Thursday, 24 October 2013

A binary representation of the Collatz conjecture part 2



We can make several probabilistic observations from this method. And also there are a few things that we can note about the way the patterns develop (I’ve mentioned these in previous posts, but I think using binary gives more clarity).

I will summarise these quickly here but will give more detail on some of these thoughts later. I think a lot of this stuff would also apply to any binary attempt at Collatz, so suspect it isn't too groundbreaking, just interesting to see how it works.

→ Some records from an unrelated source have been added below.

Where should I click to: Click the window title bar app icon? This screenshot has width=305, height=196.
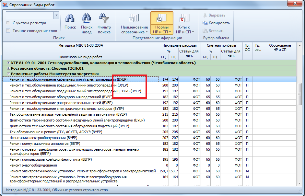click(x=5, y=5)
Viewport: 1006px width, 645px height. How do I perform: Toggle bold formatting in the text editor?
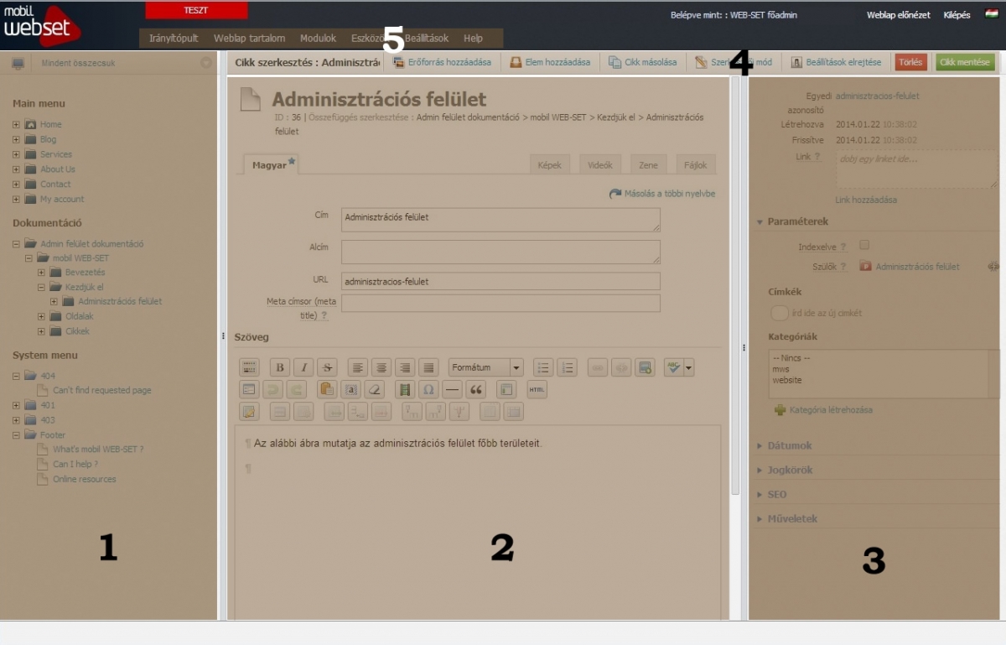tap(280, 367)
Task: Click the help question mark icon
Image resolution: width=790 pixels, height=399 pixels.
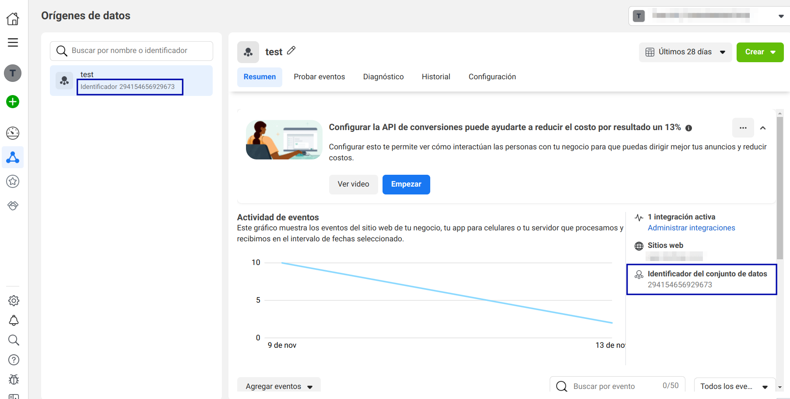Action: [14, 360]
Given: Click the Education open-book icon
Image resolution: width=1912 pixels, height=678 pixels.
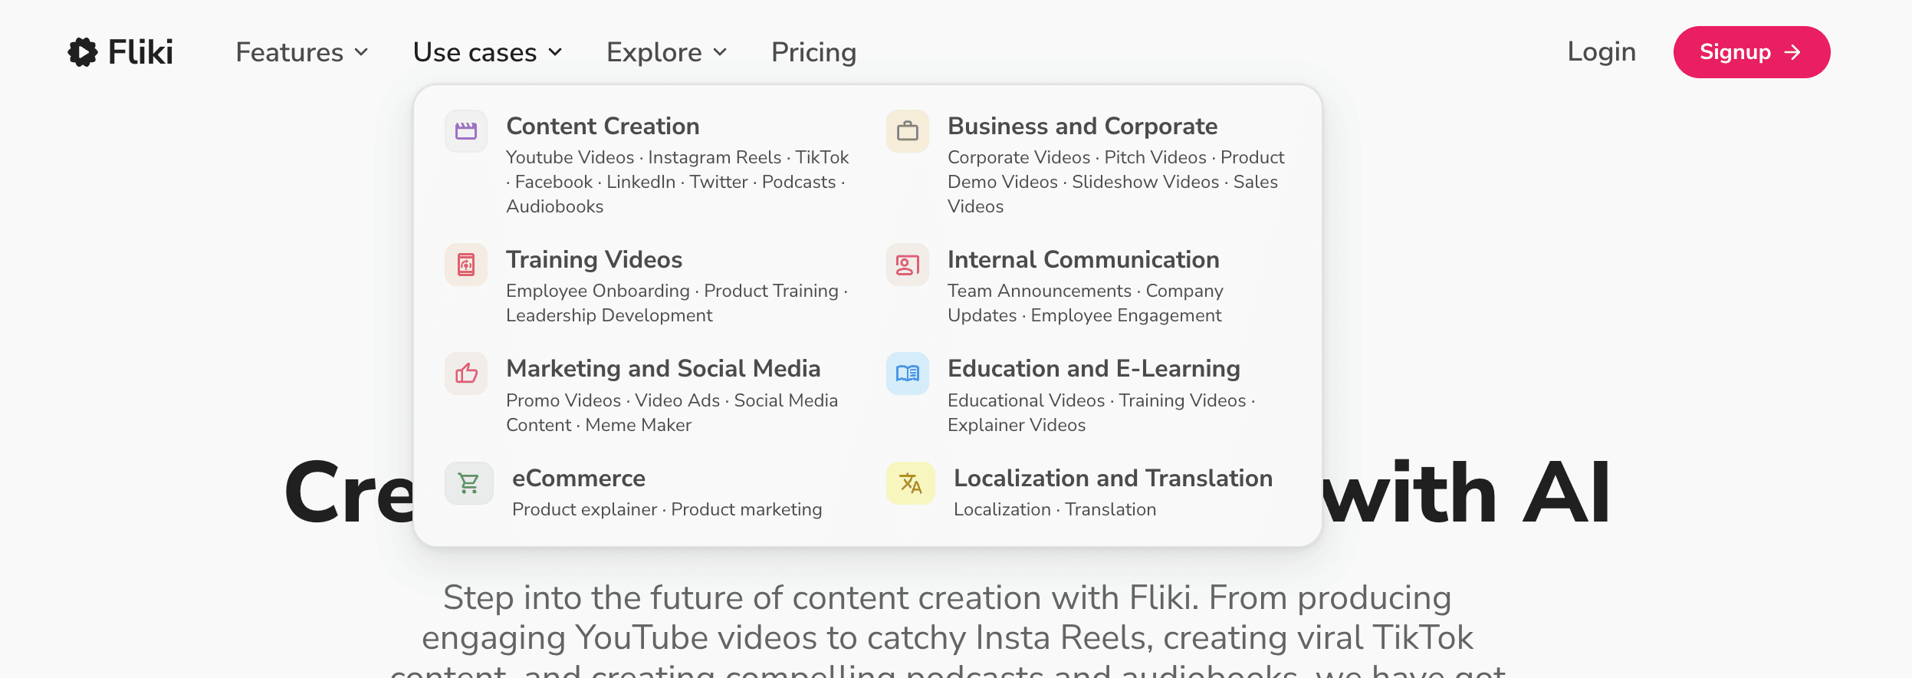Looking at the screenshot, I should pos(908,374).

1. If the active part of the number ends 111110 (any number of 1s) then these digits will end up as 000000. So 10 -> 00, 110 -> 000 etc.
2. If the active part of the number ends 01010100 (any number of 01s) then these digits will end up as 11111110
3. If the active part of the number ends 0000000 (any number of 0s) then these digits will end up as 0101010
4. At each stage we mark one digit with an X, reducing the active part of the chain by 1 digit. We may also skip any number of 1s to reach the next 0 – this further reduces the active part of the chain by however many 1s we skipped.
5. At each stage the whole binary number is extended by 1 or 2 digits (for an infinite chain we would need this to stay below about 1.6)
6. Any 1s that remain in the non-active part of the chain represent a skipped 1. However long the initial chain, the last zero will ‘catch up’ with the start of the chain if the number of skipped 1s is more than the amount by which the extra digits exceed 1 per step. So, say we start from a 20 digit number. After 100 steps we will have reach (approximately) a 180 digit number, and we will have 100 Xs. If we have in addition skipped a one 80 times, then we must have reached a number without any zeroes.
7. So if this chain doesn’t reach 1 (eg is a counterexample to the conjecture) we need to have a number that has more zeroes than 1s in the non-active part – in fact we need the proportion of 1s to stay below about 40%.
8. This isn’t actually very surprising since it is equivalent to a well known probabilistic result – on average we would expect each step in a Collatz chain to halve twice (since the average number of factors of 2 among all even numbers is 2). A binary number with 50% 1s and 50% 0s is equivalent to a chain with an average of two halvings per step. This is also equivalent to a chain that is falling in value and thus one that must eventually reach 1.
9. The final thing which I find really interesting is that if we isolate any number within the binary chain, that set of digits will behave the same way as if we started from that number, as long as they remain active. (for instance if we have a number 10100110 then the last 3 digits will behave the same as the last three digits of the chain for 7 given in the previous post). This gives us a rather stronger probabilistic approach – since all ‘small numbers’ eventually lead to 1, we can probably assume that an average section of their hailstone sequence is downward. The binary representation of a very large number contains a large number of smaller numbers if we isolate these. The digits for these numbers will behave the same way as a section of their own hailstone sequence, so this gives us a fairly strong reason to expect the overall sequence to contain the same proportion of 1s and zeroes as the smaller numbers, which would mean it also has to reach 1 eventually. Of course, as with any probabilistic approach this can’t rule out the numbers ‘conspiring’ in such a way as to produce a counterexample. So to get from here to a proof would involve more than just probabilistic speculation.
10. One possible approach might consist of running this binary addition backwards. This can be done, for instance you can show that 100X can only be reached from 11X + 10 (though it’s a bit fiddly for bigger numbers…) But one would need to prove that starting from a chain of 1s you can reach any even number. Which is probably no easier (or different to) the original conjecture so not sure it helps.